In summary, our research suggests that all aspects of shared decision-making— information-sharing, deliberation/physician recommendations, and decision-making— have the potential to be negatively influenced by race, through mechanisms of cultural discordance, patient beliefs arising from internalized racism, and unconscious stereotyping/bias (personally-mediated racism). Such influences serve to exacerbate the inherent power imbalance that exists between patients and their physicians.
This study has several limitations. First, it took place in an urban academic medical center within the midwest region of the United States; the majority of our patients were women and nearly half of patients were retired.
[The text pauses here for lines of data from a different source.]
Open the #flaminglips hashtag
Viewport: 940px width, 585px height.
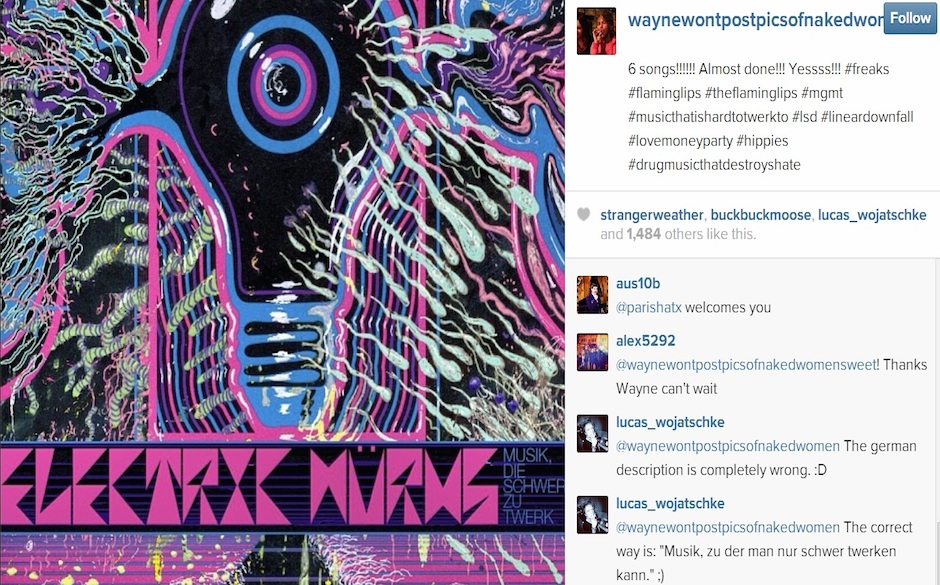click(x=664, y=93)
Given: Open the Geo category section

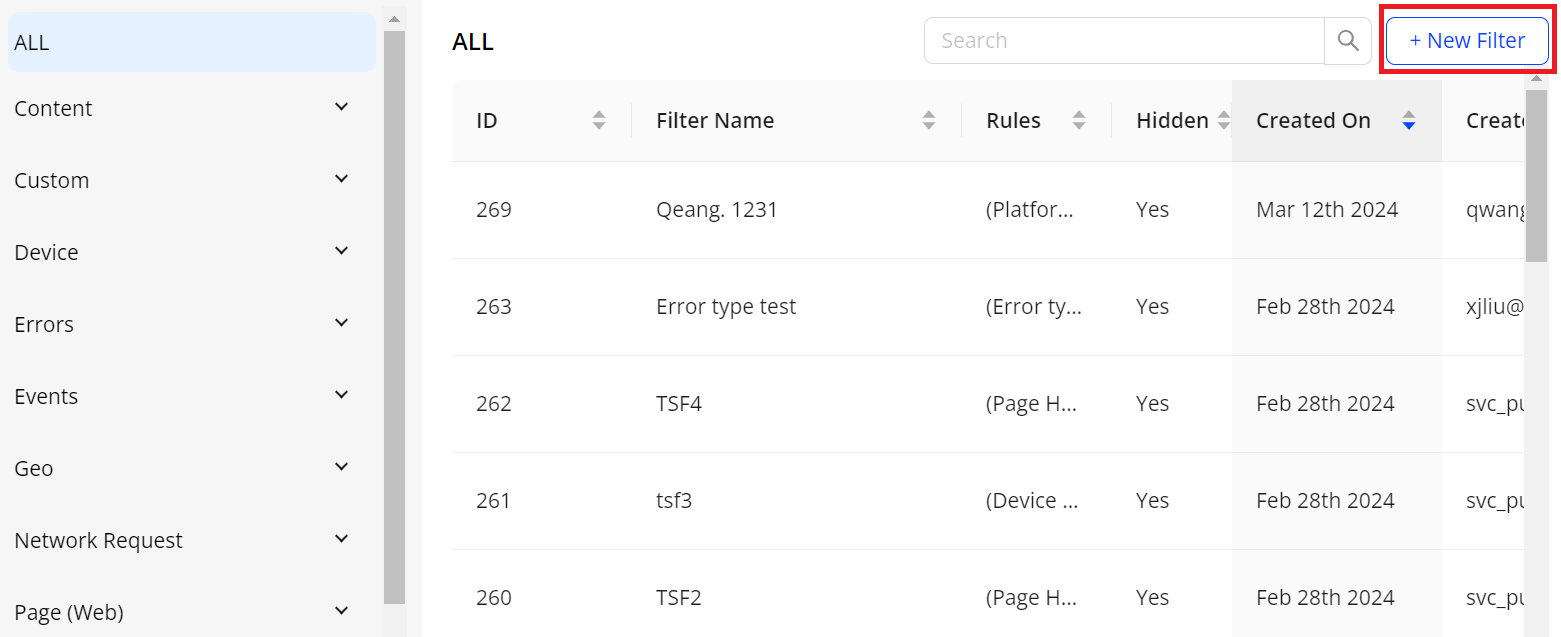Looking at the screenshot, I should (x=341, y=467).
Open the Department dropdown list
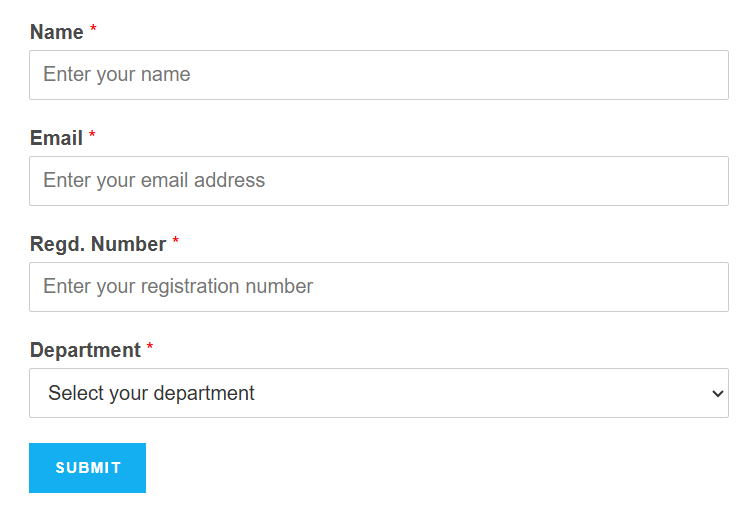754x514 pixels. (379, 393)
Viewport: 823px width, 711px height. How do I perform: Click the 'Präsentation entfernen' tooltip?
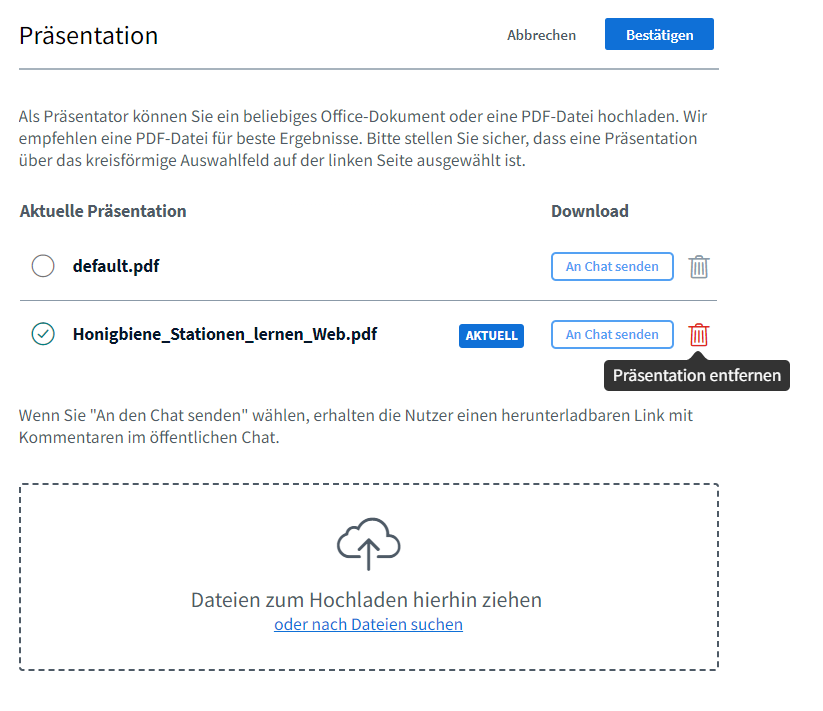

As such, our findings may not be generalizable to all African-Americans with diabetes. Second, this research utilized a purposeful sample of patients. Consequently, patients who had particularly strong and/or negative communication experiences with their physicians may have decided to participate in the study at higher rates (in order to express these strong emotions) or at lower rates (to avoid re-experiencing unpleasant encounters) than other patients. And finally, this study did not specifically explore gender, education, age, income, diabetes severity/illness status, or other sociodemographic variables that may influence patient/physician communication patterns. Because race interacts with many of these variables in a variety of settings and social contexts, it is likely that such interplay also occurs within shared decision-making. However, our goal of this study was to focus on the complex issue of race and the various ways that it may influence shared decision-making patterns between patients and physicians. Future studies should build upon this work and explore how race, and its influences, may interact with and be affected by other social variables within the setting of shared decision-making.
Our study has several strengths. First, we were able to obtain in-depth, rich information about a phenomenon that is challenging to explore—the perceived influence of race and racism on communication patterns between patients and physicians. Second, our study utilized a multi-method approach that enhanced our ability to arrive at valid conclusions.
This study suggests that race-related barriers may exist to shared decision-making between African-American patients and their physicians. Finding innovative ways to address such communication barriers and enhance SDM among African-Americans is an important area of research. Because barriers to shared decision-making may exist for patients and providers alike (Peek, Wilson, Gorawara-Bhat, Odoms-Young, Quinn, & Chin, 2009), communication strategies should be developed for both groups. Extending cultural competency training and general communication training for physicians to address potential race-related barriers to SDM has the potential to enhance shared decision-making among African-Americans. While patient communication interventions can be effective, only one study has examined the efficacy of such an intervention among African-Americans and it had no demonstrable effect (although it increased patient communication among whites), a finding the authors attribute to the intervention's lack of cultural appropriateness (Greenfield, Kaplan, Ware, Yano, & Frank, 1988
; Post, Cegala, & Marinelli, 2001). Systematic reviews and meta-analyses of diabetes interventions indicate that culturally-tailoring interventions and incorporating behavioral and pyschosocial strategies (versus information transfer alone) have the potential for greater effectiveness (Peek, Cargill, & Huang, 2007; Peyrot, 1999; Anderson, Funnell, Butler, Arnold, Fitzgerald, & Feste, 1995; Brown, 1999). A recent study reported an increase in diabetes self-efficacy among Hispanic Americans when family members were used to support communication efforts with physicians (Coffman, 2008). Thus, culturally-tailored communication training for patients may be an effective strategy for increasing SDM among African-Americans with diabetes, particularly if it incorporates patient beliefs and cultural norms, and addresses potential issues of internalized racism.